## Reading passage
___

New records for Deutsche Post DHL Group: Group revenue increased to 94.4 billion euros last year thanks to the successful international business. EBIT also increased by 6 per cent to 8.4 billion euros. Shareholders can look forward to a dividend increase to 1.85 euros per share. In addition, the share buyback programme will be increased by 1 billion euros. The company has also achieved all non-financial targets around sustainability. For 2023, Deutsche Post DHL Group expects an EBIT between 6.0 and 7.0 billion euros. The EBIT target for 2025 is more than 8.0 billion euros.
A drop in sales and job cuts force Zalando to adopt a risky strategy
Last year, the online fashion retailer Zalando recorded a decline in turnover of 0.1 per cent to 10.3 billion euros. The adjusted operating profit also fell to 184.6 million euros after almost 425 million euros in the previous year. The pandemic also affected Zalando’s business. Group sales suffered from the declining propensity to buy; in the first quarter of 2022, Zalando had to report a decline in sales and even a loss. For 2023, the company expects a decrease in sales of one per cent in the worst case and growth of four per cent in the best chance.

___

## Information
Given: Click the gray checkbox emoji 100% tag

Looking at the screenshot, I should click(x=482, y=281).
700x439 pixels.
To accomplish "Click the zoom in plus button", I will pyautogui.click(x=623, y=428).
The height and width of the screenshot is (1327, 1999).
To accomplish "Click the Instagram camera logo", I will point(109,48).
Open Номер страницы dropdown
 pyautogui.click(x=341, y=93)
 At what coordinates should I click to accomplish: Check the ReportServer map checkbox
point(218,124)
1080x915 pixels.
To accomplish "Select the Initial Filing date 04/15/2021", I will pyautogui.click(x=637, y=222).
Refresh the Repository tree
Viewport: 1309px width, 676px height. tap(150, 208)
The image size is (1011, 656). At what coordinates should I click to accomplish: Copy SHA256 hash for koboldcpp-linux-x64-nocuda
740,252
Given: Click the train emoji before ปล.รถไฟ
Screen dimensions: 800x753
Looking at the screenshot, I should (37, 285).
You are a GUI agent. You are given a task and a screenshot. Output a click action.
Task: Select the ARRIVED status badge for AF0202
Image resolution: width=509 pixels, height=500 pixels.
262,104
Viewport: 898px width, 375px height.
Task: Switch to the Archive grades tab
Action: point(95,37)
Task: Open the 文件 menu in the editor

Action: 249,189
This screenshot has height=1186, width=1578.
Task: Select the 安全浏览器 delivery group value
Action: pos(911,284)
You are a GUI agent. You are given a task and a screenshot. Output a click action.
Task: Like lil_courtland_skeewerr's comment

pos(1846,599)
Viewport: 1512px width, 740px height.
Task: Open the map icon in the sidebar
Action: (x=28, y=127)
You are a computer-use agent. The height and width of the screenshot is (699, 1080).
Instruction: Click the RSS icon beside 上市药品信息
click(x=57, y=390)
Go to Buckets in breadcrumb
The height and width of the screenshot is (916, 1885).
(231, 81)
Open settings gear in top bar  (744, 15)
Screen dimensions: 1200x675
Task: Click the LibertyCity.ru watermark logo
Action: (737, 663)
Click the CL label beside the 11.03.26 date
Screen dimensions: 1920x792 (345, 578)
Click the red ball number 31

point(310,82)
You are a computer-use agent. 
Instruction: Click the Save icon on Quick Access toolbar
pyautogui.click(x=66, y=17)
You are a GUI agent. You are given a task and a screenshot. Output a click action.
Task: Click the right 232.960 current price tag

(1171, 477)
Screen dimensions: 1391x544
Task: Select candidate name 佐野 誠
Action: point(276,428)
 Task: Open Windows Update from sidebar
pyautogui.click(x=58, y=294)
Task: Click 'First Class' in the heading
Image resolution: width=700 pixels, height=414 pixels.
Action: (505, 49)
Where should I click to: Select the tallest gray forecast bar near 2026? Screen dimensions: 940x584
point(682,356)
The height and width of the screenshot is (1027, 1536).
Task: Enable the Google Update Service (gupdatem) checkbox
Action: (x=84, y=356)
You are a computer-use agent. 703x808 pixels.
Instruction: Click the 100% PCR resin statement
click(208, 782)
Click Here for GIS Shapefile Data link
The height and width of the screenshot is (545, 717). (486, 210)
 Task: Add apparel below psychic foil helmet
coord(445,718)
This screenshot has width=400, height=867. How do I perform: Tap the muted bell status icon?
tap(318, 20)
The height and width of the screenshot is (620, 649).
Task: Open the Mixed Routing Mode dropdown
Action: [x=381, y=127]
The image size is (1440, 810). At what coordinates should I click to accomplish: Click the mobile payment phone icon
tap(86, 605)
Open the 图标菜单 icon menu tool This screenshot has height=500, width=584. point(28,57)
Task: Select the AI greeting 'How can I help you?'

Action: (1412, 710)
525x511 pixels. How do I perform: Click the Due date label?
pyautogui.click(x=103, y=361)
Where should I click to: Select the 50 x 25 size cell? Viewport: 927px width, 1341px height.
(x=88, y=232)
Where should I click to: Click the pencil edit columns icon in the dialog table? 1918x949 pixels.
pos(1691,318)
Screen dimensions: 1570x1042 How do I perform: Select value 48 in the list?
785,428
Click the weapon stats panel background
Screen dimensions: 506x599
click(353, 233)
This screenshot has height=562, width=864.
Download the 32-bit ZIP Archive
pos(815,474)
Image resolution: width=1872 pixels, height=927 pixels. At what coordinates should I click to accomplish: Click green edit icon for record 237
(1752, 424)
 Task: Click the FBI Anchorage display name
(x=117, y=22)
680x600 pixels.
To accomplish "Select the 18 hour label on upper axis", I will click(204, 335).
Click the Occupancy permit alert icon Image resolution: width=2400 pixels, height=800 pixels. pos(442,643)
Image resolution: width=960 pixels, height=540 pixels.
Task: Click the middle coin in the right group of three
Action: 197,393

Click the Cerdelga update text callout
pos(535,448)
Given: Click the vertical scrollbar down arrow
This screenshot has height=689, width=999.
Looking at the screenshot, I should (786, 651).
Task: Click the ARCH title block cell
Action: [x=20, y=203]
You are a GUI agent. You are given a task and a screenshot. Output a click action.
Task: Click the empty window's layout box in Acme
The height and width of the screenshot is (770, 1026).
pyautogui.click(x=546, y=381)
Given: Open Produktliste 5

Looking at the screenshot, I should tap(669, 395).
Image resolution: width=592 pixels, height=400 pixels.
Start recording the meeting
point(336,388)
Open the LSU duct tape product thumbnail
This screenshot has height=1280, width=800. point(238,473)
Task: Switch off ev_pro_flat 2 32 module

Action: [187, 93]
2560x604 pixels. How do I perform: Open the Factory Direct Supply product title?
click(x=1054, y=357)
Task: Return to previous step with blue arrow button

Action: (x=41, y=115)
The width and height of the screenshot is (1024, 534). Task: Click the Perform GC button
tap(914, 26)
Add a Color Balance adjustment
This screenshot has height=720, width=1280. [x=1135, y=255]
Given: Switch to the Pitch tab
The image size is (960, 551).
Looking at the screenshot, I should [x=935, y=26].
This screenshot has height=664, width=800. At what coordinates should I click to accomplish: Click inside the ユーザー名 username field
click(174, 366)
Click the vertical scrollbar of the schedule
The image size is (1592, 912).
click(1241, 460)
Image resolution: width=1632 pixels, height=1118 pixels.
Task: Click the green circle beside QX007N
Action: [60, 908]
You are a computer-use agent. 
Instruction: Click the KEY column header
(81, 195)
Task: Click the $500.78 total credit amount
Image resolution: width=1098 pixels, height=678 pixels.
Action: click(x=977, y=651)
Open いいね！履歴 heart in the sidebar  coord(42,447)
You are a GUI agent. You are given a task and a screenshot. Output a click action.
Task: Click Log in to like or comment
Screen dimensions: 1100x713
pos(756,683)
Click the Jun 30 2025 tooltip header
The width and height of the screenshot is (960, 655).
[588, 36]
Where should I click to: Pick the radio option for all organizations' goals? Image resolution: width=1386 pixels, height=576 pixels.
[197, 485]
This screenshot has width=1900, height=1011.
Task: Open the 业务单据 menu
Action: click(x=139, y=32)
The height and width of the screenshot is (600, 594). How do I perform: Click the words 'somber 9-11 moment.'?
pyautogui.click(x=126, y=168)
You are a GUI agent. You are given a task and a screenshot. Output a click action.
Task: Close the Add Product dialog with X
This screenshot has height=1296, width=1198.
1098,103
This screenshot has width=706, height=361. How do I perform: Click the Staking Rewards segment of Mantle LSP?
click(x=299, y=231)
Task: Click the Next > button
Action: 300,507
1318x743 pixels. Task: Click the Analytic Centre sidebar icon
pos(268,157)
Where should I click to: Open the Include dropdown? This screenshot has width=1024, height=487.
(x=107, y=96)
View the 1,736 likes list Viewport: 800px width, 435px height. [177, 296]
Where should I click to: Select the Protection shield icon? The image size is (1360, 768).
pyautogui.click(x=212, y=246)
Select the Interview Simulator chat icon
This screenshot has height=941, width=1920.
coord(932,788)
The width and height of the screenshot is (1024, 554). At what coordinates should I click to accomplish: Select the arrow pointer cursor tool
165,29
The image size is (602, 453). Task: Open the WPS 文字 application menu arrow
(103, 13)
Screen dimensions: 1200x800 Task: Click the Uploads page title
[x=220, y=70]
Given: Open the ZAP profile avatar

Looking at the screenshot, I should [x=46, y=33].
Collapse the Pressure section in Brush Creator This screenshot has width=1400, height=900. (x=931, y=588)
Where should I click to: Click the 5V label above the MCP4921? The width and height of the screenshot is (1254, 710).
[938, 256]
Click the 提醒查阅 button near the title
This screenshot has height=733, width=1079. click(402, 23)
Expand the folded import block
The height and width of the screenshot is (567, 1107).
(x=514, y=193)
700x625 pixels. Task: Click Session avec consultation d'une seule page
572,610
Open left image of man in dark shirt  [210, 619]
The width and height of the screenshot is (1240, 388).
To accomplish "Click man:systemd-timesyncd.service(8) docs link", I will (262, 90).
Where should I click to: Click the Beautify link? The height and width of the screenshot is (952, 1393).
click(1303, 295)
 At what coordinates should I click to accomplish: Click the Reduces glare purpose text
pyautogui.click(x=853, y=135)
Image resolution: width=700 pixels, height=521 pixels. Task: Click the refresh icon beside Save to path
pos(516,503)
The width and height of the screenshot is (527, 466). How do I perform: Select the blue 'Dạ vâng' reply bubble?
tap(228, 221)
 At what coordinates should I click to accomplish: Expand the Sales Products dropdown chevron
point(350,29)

___

## Brief
According to the business news text, what dividend per share can Deutsche Post DHL Group shareholders expect? The records above come from a different source than the text.

## Solved problem
1.85 euros per share.